Chrome Steps Up its Ad Blocking Game
Dec 10, 2018
Bad ads are a menace on the internet. Users despise them due to the poor experience they create, and brands hate them because they poison the well for online advertising. After all, it doesn’t take too many poor experiences for a user to be soured on advertising as a whole. This is why we’ve always put brand safety front and center when handling campaigns — we want brands to know their ads are making a positive impact while not taking part in negative experiences for users.

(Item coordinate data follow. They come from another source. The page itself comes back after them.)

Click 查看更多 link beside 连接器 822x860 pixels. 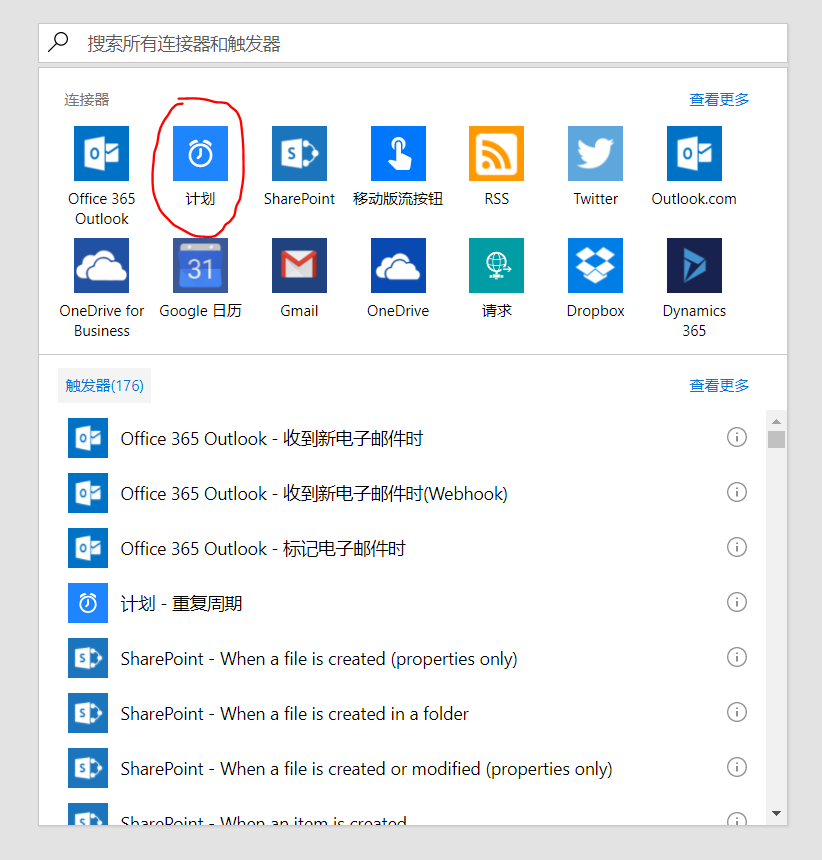click(x=719, y=100)
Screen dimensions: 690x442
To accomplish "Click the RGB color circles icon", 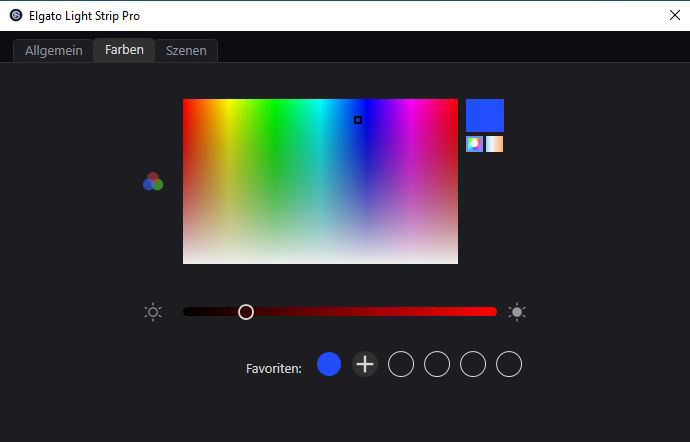I will [152, 182].
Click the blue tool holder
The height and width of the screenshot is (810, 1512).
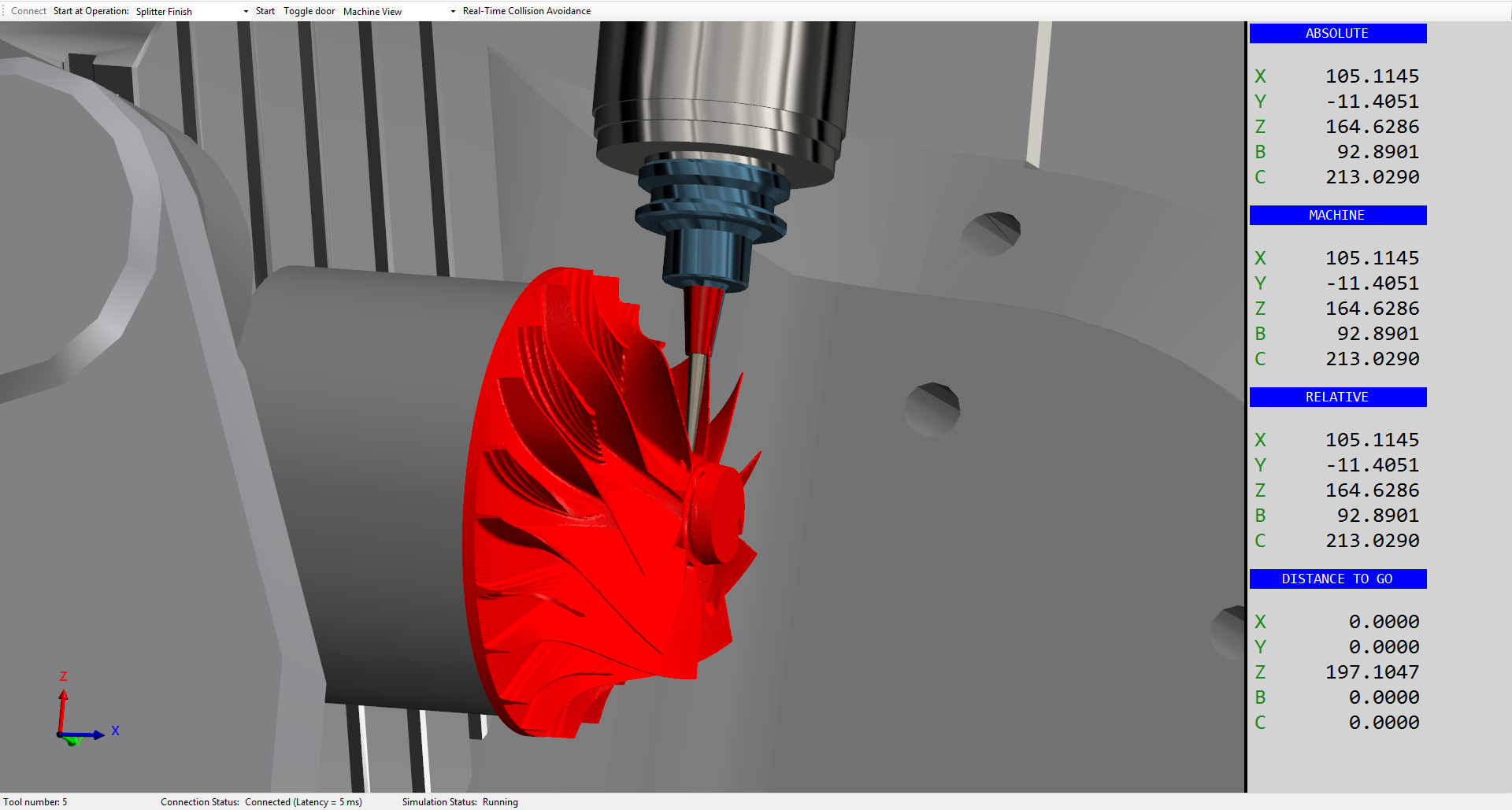point(709,220)
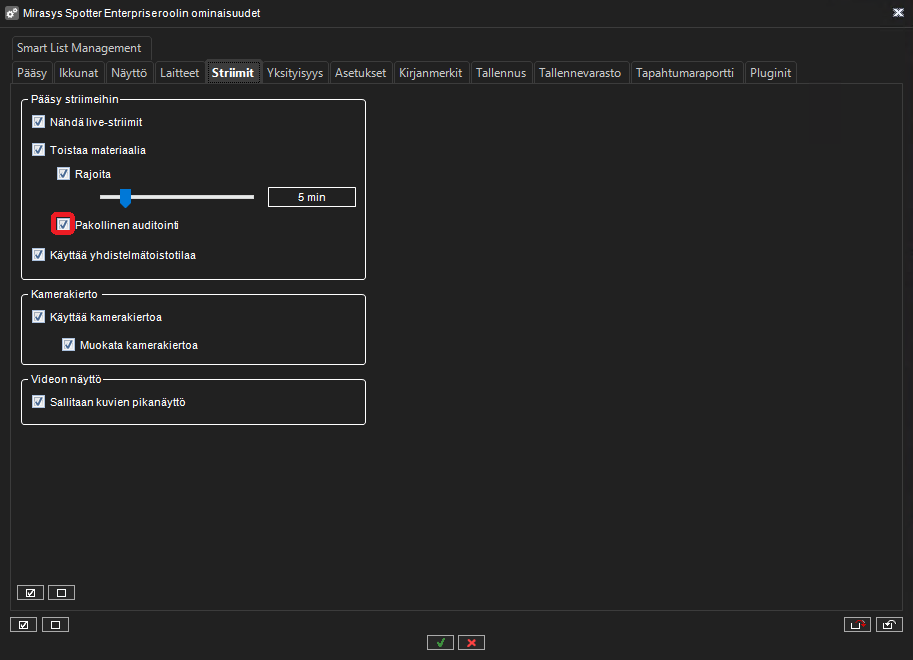Click the Mirasys application icon in title bar

pyautogui.click(x=13, y=13)
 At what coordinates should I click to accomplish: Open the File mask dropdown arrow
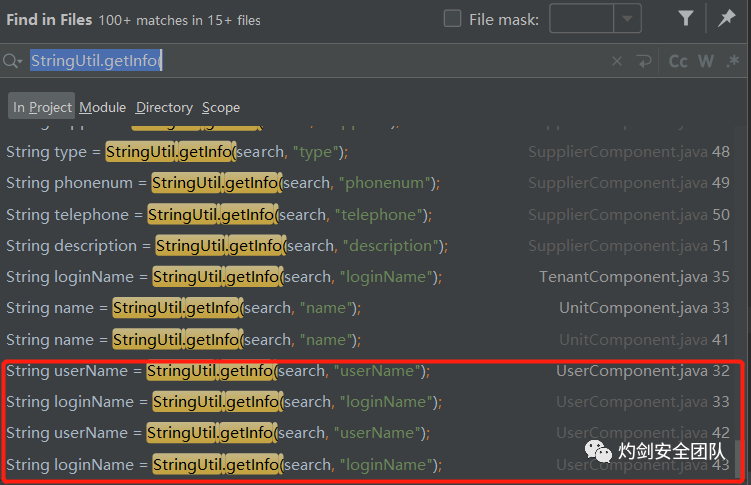(x=627, y=19)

Still, the internet is a big place and larger efforts need to be made to create a better user experience in digital advertising. Google, it would seem, feels the same way. Last year they implemented efforts to combat poor user ad experiences in the Chrome web browser, targeting pop-ups and new window requests. Unfortunately since then, more than half of the poor experiences Google intended to block were able to get through. Google decided they needed to take additional steps to remedy the problem, and those steps are moving into uncharted territory.
Google Takes Unprecedented Steps to Combat Bad Ads
Google’s latest moves to combat bad ads are making waves. In an announcement last month, Google product manager Vivek Sekhar explained that sites that were identified as hosting bad ads would be put on notice, and ultimately have their ads blocked by the Chrome browser. “We are announcing expanded efforts to better protect users against these abusive experiences,” said Sekhar. “Starting in December 2018, Chrome 71 will remove all ads on the small number of sites with persistent abusive experiences”
Sites displaying ads which feature hidden click areas, fake “next” buttons, auto redirection to an ad, malware, ads designed to look like chat apps, and more will feel Google’s wrath — and rightfully so. Ads like these do no favors to digital advertising as a whole, and harken back to the dark days of online ads when pop ups reigned supreme.
Brands have made major strides since then, with creative pushing the limits of what can be done in a display ad. With creative tools like our Ad Builder, advertisers create ads with video, interactive elements, and more — a far cry from the bad ads of old. But these poor experiences can make users forget all about that, and that’s a problem
Major Steps Protect Advertisers & Consumers
Ensuring positive ad experiences benefits everyone on the internet. Bold steps like these ensure bad actors are removed from the ad space so brands with integrity and standards aren’t punished by negative association. It’s heartening to see Google take a major step like this — the ad industry as a whole has spent too long dealing with poor publishing sites detracting from the brands they represent.
Poor user experiences have given rise to ad blocking, which has become a serious issue for advertisers. Google may know that if they take care of the bad ads for users, they won’t need to block ads on their own. And that keeps ad revenue flowing, users engaging, and makes everyone happy. Ad blocking is good if it’s done right, and Google’s doing it right. Let’s hope more follow their lead.